In a final act of desperation before our spy plane could be launched, the blue-suiters began sending up spy balloons over Russia loaded with electronic gathering devices. They were announced as a weather systems survey, but the Soviets weren’t fooled and immediately fired off angry protests to Washington. They also shot down some of the balloons, while the majority floated off into limbo. Only about thirty made it back to our side, and we actually learned a lot of useful information about Russian weather, especially wind patterns and barometric pressures.
This was pathetic, primitive stuff compared to the promise of our U-2. Dr. Edwin Land, who had pushed the idea of a high-flying spy plane in his role as a special technical consultant to the White House, had promised President Eisenhower a tremendous intelligence bonanza: “A single mission in clear weather can photograph in revealing detail a strip of Russia two hundred miles wide and twenty-five hundred miles long and produce four thousand sharp pictures,” he wrote in his proposal. Land predicted the U-2 would obtain a detailed photographic record of Soviet railroads, power grids, industrial facilities, nuclear plants, shipyards, air bases, missile test sites, and any other target of strategic value. “If we are successful, it can be the greatest intelligence coup in history,” Land assured the president.
We had stretched the design of this airplane to the limit to achieve unprecedented range and altitude. It could fly nine hours, travel four thousand miles, and reach heights above seventy thousand feet. The wings extended eighty feet, providing unusual lift capacity, like a giant condor gliding on the thermals, except, of course, that the U-2 did no gliding and flew high above the jet stream. Our long wings stored 1,350 gallons of fuel in four separate tanks.

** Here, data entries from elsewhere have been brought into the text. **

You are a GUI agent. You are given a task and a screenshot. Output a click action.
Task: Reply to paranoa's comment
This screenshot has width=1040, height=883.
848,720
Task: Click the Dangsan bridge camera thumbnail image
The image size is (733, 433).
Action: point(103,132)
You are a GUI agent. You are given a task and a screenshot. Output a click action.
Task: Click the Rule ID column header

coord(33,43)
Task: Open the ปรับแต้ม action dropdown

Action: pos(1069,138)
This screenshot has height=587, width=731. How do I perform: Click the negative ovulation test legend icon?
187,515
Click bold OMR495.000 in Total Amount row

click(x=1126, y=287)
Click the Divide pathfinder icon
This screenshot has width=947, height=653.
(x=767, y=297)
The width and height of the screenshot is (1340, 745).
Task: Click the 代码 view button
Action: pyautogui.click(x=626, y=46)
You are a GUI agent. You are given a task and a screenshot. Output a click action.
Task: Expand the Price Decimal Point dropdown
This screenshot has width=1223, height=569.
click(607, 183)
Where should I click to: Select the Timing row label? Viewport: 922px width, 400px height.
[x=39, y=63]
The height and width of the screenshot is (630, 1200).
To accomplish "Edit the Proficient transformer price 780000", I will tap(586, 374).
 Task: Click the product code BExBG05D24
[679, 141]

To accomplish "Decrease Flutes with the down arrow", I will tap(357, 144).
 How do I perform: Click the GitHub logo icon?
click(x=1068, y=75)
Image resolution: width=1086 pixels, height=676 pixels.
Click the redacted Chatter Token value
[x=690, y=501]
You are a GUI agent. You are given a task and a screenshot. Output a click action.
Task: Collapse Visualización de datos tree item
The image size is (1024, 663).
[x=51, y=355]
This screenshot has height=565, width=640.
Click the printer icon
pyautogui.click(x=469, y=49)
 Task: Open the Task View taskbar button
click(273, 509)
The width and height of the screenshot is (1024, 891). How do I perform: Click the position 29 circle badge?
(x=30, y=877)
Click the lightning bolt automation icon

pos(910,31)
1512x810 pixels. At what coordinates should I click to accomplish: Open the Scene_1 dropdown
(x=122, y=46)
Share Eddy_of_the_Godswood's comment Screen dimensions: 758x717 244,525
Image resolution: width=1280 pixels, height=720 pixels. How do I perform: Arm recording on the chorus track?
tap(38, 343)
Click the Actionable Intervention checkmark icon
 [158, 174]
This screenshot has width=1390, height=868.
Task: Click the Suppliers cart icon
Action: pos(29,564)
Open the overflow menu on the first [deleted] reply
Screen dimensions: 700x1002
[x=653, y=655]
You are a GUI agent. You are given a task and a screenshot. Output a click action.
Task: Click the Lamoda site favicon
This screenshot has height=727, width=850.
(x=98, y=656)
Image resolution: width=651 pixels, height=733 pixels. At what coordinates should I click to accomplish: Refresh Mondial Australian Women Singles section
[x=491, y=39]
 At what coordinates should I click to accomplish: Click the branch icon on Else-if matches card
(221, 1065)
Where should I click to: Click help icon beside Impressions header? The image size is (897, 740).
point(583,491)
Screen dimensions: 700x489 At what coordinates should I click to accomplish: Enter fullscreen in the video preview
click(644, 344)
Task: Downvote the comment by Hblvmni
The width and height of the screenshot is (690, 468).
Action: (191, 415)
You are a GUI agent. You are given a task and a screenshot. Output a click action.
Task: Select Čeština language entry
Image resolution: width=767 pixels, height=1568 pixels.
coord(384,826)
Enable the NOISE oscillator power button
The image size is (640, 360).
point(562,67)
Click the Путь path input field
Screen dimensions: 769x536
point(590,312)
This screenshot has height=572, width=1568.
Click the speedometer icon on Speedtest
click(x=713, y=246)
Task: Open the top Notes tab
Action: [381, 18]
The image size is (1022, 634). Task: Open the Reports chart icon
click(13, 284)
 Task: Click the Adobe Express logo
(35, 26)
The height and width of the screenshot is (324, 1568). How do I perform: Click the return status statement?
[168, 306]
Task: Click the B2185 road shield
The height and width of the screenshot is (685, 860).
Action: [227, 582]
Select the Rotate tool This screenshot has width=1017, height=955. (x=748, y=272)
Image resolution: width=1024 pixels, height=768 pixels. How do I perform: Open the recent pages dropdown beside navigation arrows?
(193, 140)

Each pound adding to the airplane’s overall weight cost us one foot of altitude, so while building the U-2 we were ruthless weight-watchers. Seventy thousand feet was our operational goal. Intelligence experts believed (erroneously as it turned out) that that altitude put our pilots beyond the range limits of Soviet defensive radar. That height was, however, beyond reach of their fighters and missiles.
We designed and built that airplane for lightness. The wings, for example, weighed only four pounds per square foot, one-third the weight of conventional jet aircraft wings. For taxiing and takeoffs, jettisonable twin-wheeled “pogos” were fitted beneath the enormous fuel-loaded wings and kept them from sagging onto the runway while taking off. The pogos dropped away as the U-2 became airborne.
The fuselage was fifty feet long, built of wafer-thin aluminum. One day on the assembly floor, I saw a worker accidentally bang his toolbox against the airplane and cause a four-inch dent! We looked at each other and shared the same unspoken thought: was this airplane too damned fragile to fly? It was a fear widely shared inside the Skunk Works that quickly transferred onto the flight line. Pilots were scared to death flying those big flapping wings into bad weather situations—afraid the wings would snap off. The U-2 had to be handled carefully, but proved to be a much tougher, more resilient bird than, frankly, I would ever have guessed. The landing gear was the lightest ever designed—weighing only two hundred pounds. It was a two-wheel bicycle configuration with a nose wheel and a second wheel in the belly of the airplane. Tandem wheels were used on gliders, but this was the first time ever for a powered airplane, which usually had tricycle landing gears. Ours would cause pilot trepidations about landing the U-2 that never quite evaporated, no matter how many landings a pilot successfully completed. Adding to the sense of the airplane’s fragility was that the razor-thin tail would be attached to the fuselage by just three five-eighth-inch bolts.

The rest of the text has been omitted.